19.10.2025
Super-Bowl-Champion überzeugt im Passspiel
Nach zwei Niederlagen in Folge haben die Philadelphia Eagles zurück in die Erfolgsspur gefunden. Der amtierende Super-Bowl-Champion gewann sein Auswärtsspiel bei den Minnesota Vikings mit 28:22. Quarterback Jalen Hurts überzeugte mit drei Touchdowns.

Kommt die Offense der Eagles wieder in Fahrt? Nach zwei Niederlagen in Folge und äußerst durchwachsenen Leistungen hatten sich Zweifel rund um den amtierenden Super-Bowl-Sieger in dieser NFL-Woche breitgemacht. Die Antwort gab Philadelphia direkt im ersten Drive: Gleich zweimal spielten die Eagles einen vierten Versuch aus, schafften zunächst die Conversion mit dem gewohnten "Tush Push", dann überraschte Quarterback Jalen Hurts die Vikings-Defense bei einem 4th&4 mit einem weiten Touchdown-Pass auf A.J. Brown.
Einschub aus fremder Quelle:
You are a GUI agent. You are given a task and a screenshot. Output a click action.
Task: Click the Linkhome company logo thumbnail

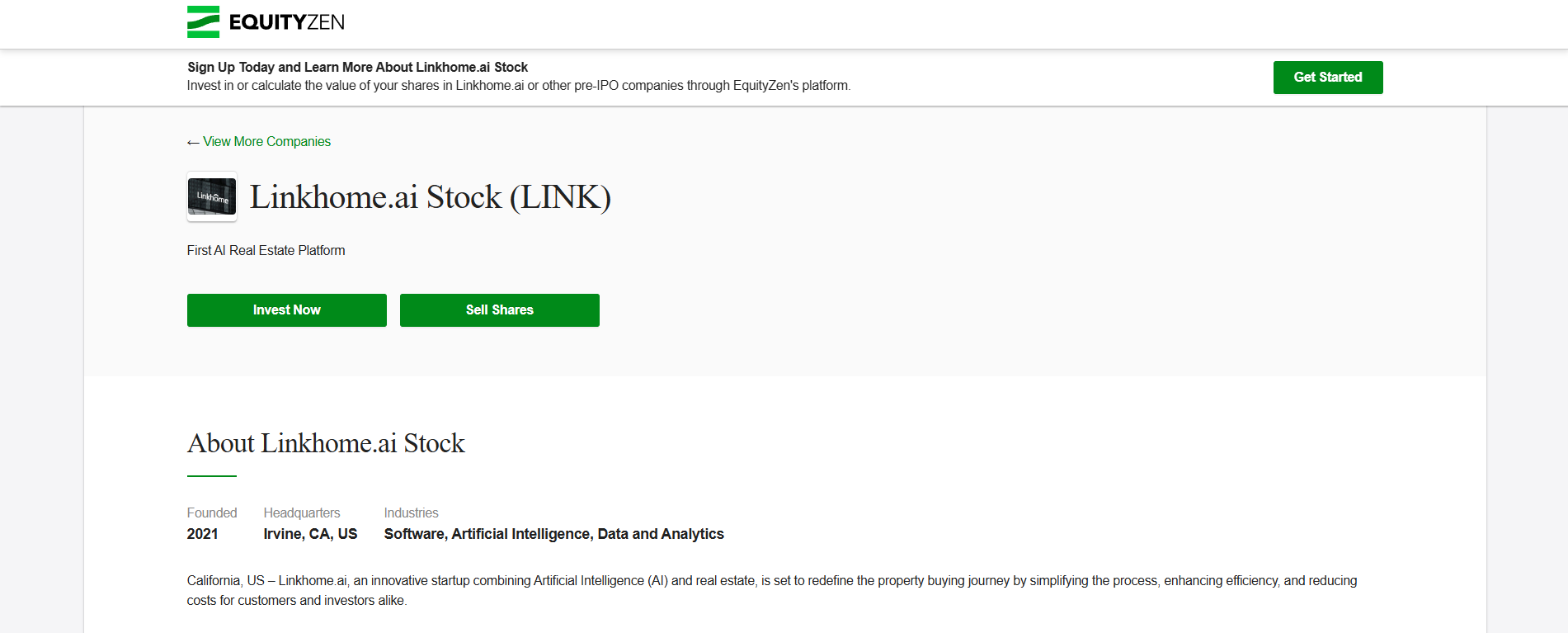[212, 196]
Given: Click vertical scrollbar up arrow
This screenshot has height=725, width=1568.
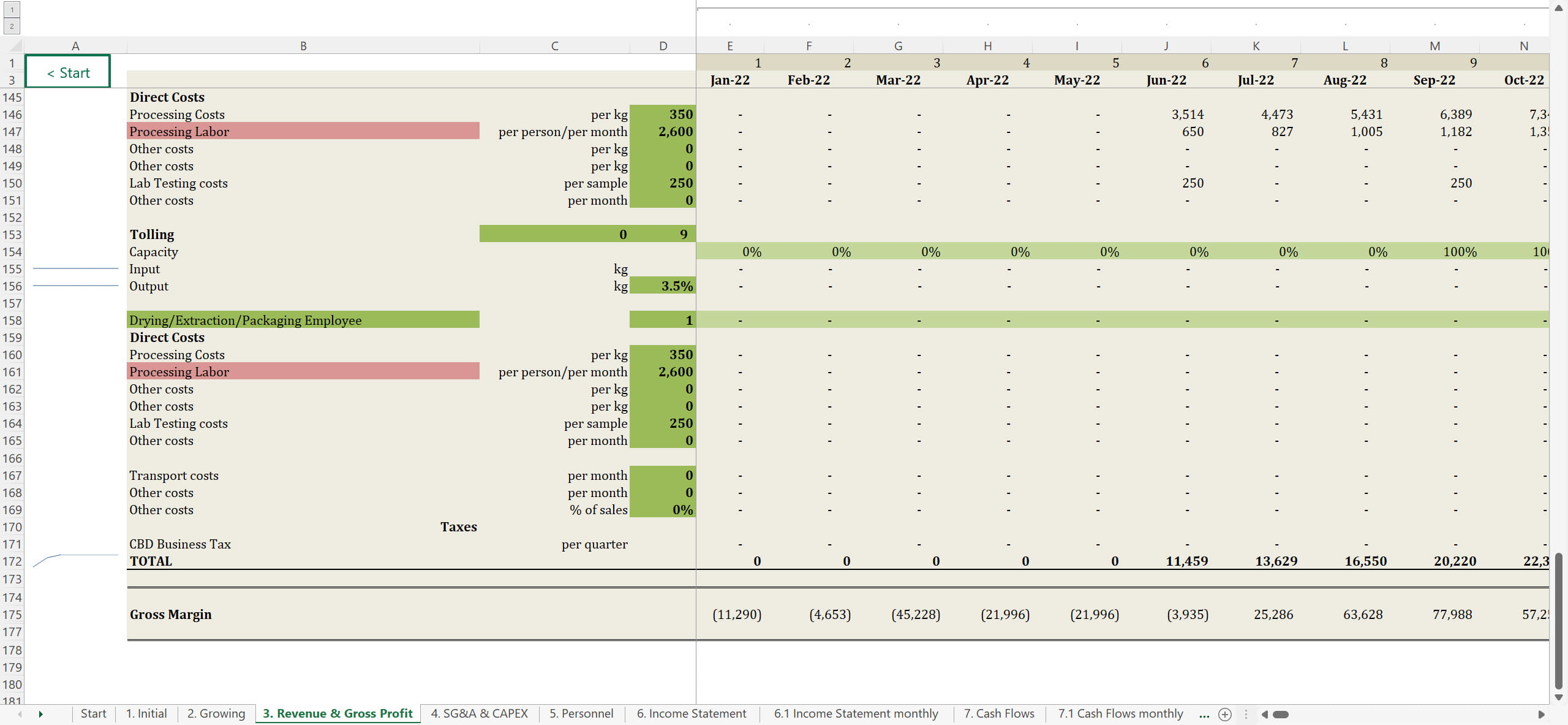Looking at the screenshot, I should tap(1559, 8).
Danach blieb aber wieder vieles Stückwerk in der Eagles-Offense. Es war eher der Defense zu verdanken, dass es mit einer Führung in die Halbzeit ging. Edge Rusher Jalyx Hunt gelang Anfang des zweiten Viertels ein Pick Six - sein erster Touchdown in der NFL. Und direkt im Anschluss fing auch Rookie-Safety Andrew Mukuba einen Pass von Carson Wentz ab.
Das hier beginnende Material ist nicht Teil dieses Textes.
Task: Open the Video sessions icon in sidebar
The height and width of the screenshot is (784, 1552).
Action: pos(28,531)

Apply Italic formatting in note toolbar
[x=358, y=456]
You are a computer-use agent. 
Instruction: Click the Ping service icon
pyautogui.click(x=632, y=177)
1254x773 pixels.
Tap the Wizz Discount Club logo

Ein äußerst unglückliches "Revenge Game" somit für den 32 Jahre alten Ersatz-Quarterback der Vikings, der erneut für den weiterhin verletzten J.J. McCarthy aufgelaufen war. Mit den Eagles (2016 bis 2020 im Team) hatte Wentz nach einer persönlich herausragenden Regular Season 2017/18 den Super Bowl gewonnen, das große Spiel aber verletzungsbedingt verpasst. 2021 war er von Hurts verdrängt und daraufhin abgegeben worden.
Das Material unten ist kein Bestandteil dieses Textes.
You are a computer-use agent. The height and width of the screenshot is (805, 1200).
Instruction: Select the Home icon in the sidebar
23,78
Zwar gelangen Wentz gegen sein Ex-Team gelegentlich Big Plays auf seine Receiver Justin Jefferson und Jordan Addison, insgesamt blieb er aber zu inkonstant. In der ersten Hälfte führte der Routinier sein Team nur zu zwei Field Goals, ein drittes folgte kurz nach der Pause.
Die Eagles-Offense war zu diesem Zeitpunkt wieder ziemlich eingeschlafen, auch der amtierende Offensive Player Of The Year Saquon Barkley fand wie so oft in dieser Saison kaum Running Lanes, kam im gesamten Spiel auf gerade mal magere 44 Yards bei 17 Versuchen.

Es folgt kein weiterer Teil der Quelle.